Good Bad
Lamb's Anger
Beep. Thud. Krash. The reanimated remains of a drum machine rampage onto the record, crying out with the tormented bark of an illiterate Speak & Spell. It’s alive, it’s angry, and it’s coming right at you. Funkenstein grabs you by the ear and drags you through a chromed-out hellscape of Whirs and Pings to the intro’s still-beating-heart. Inside, there’s a piano, and a furry yellow paw outstretched from above like God creating Adam; it strikes a single key--and again, and again, and again, and again. “Bonjour!” he calls, via text-to-speech. “This is me again--Mr. Oizo.”
“You are about to hear a collection of some recorded stuff.
Some are good.
Some are bad.
Some are just OK.”
“Hun” is only the first of the 18 jagged magazine-clipped letters that hastily compose Lambs Anger--a work more ransom note than album.

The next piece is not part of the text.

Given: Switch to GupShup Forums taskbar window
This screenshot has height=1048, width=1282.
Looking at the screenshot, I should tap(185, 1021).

It’s a brutal melange of house, punk, and power pop swept up from the cutting room floor and left “(Unfinished)”. It’s a scathing, jeering cartoon that taps into some unseen truth of the Information Age—a towering asphalt effigy to the search for meaning through art that smashes itself to rubble. It’s funny, it’s crude, it stinks; it’s the ugly duckling of the French touch movement. Critically-panned as “tooth-grindingly obnoxious machine noise” for which “there’s not enough cocaine in the whole wide world” (out of context, this sure sounds like high praise to me), Lambs Anger is Mr. Oizo’s opus. It’s good bad.

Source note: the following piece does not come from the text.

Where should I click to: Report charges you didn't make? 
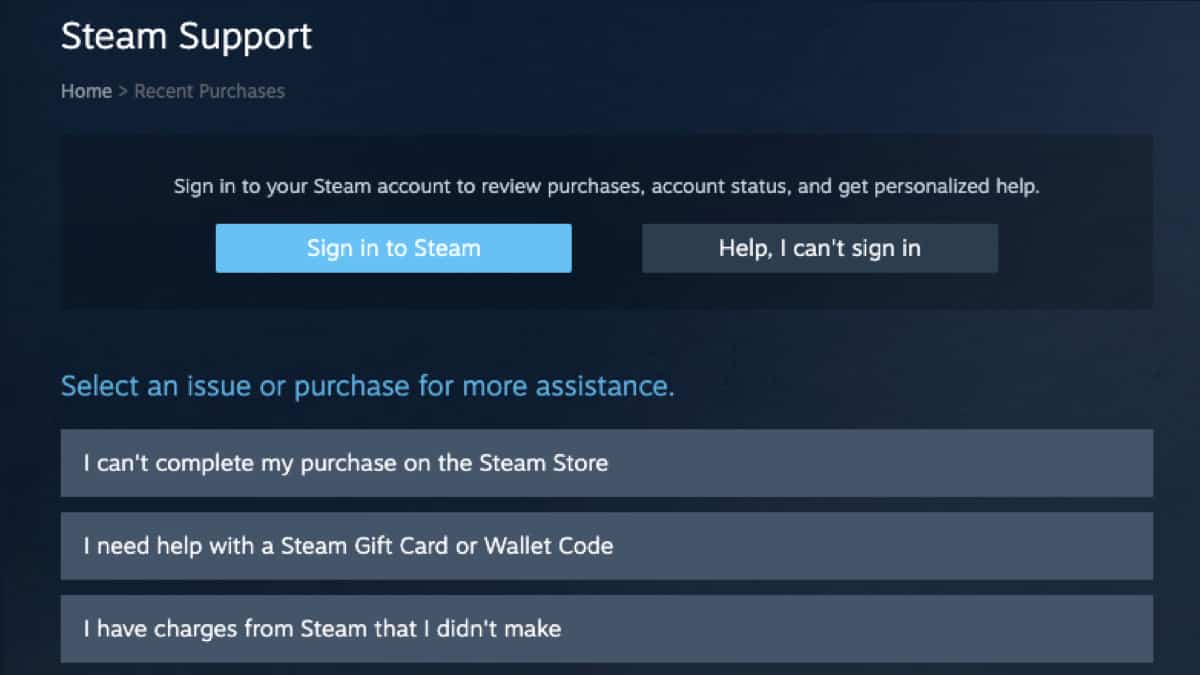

In the very same hit-piece that betrays his inexperience with cocaine, the very petulant Brian Howe stares directly past the point, explaining that the album makes him “wonder if Oizo is secretly a minimalist trying to destroy French house from the inside.” Maybe, if he wasn’t so busy patting himself on the back and pretending to do cocaine, Howe would realize that the glitzy, glitchy, bone-broke baroque maximalism of Lambs Anger is doing exactly that--preying on and prodding at the unstable opulence and fleeting “cool” of French touch. Oizo’s cluttered, garish, caustic funk delivers the idyllic, touched-up nu-Disco of his contemporaries expressly to its logical conclusion, advancing a new style capable of reflecting the unpredictable and ceaseless change characteristic of 21st century living. The irreverent, apocalyptic sound of songs like “Cut Dick'' doesn't need a heavy filter and steady four-on-the-floor backbeat to make you want to bust a move; rather, it tells you to find fun in life through all its barbarism and badness. Oizo teaches you to delight in the sweet immediacy of the aggressively unpolished. It sounds good because it sounds bad.

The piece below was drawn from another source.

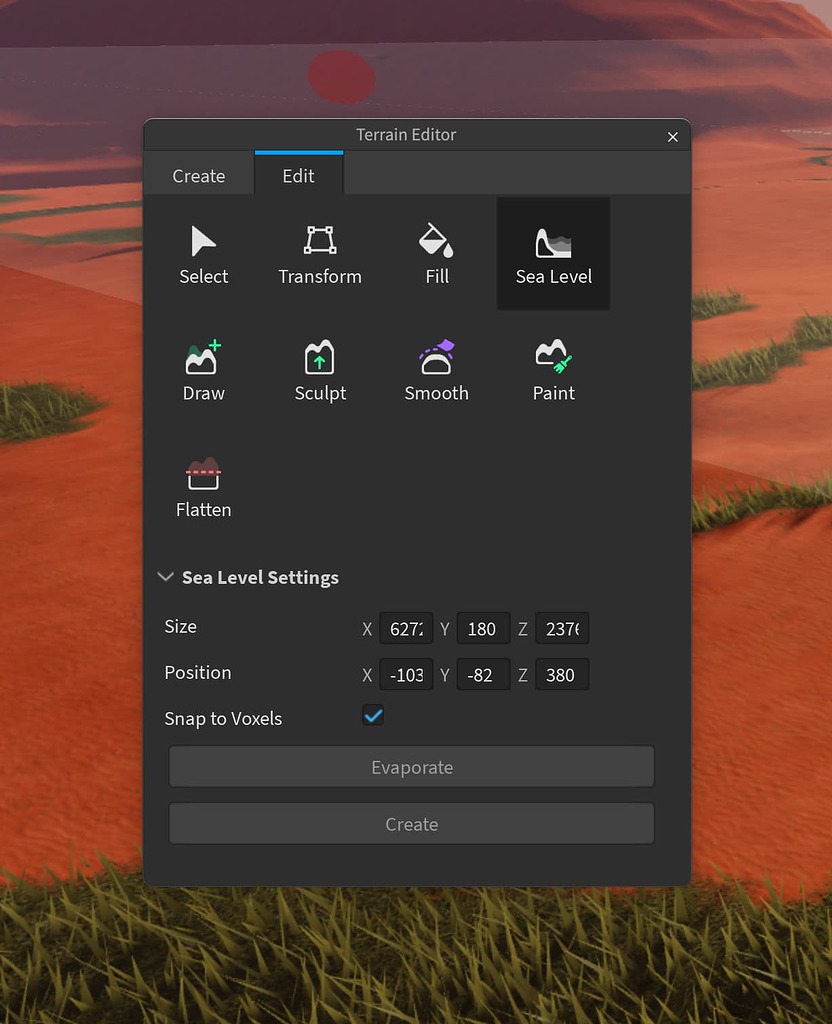Select the Transform tool
The image size is (832, 1024).
coord(320,252)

So--why look down your nose when you could scrunch it up in a squint and “get on up and dance” to the chopped-up, bouncy, shrieking soul-diva reboot on “Gay Dentists”? Why whine about “incoherence” and “structural deficiency” when you can get down to the anthemic, whooping sirens of “Bruce Willis is Dead”? Lambs Anger will tear you to ribbons--why fight the feeling? If you’re lucky, Oizo might just make something good bad out of your scraps, too.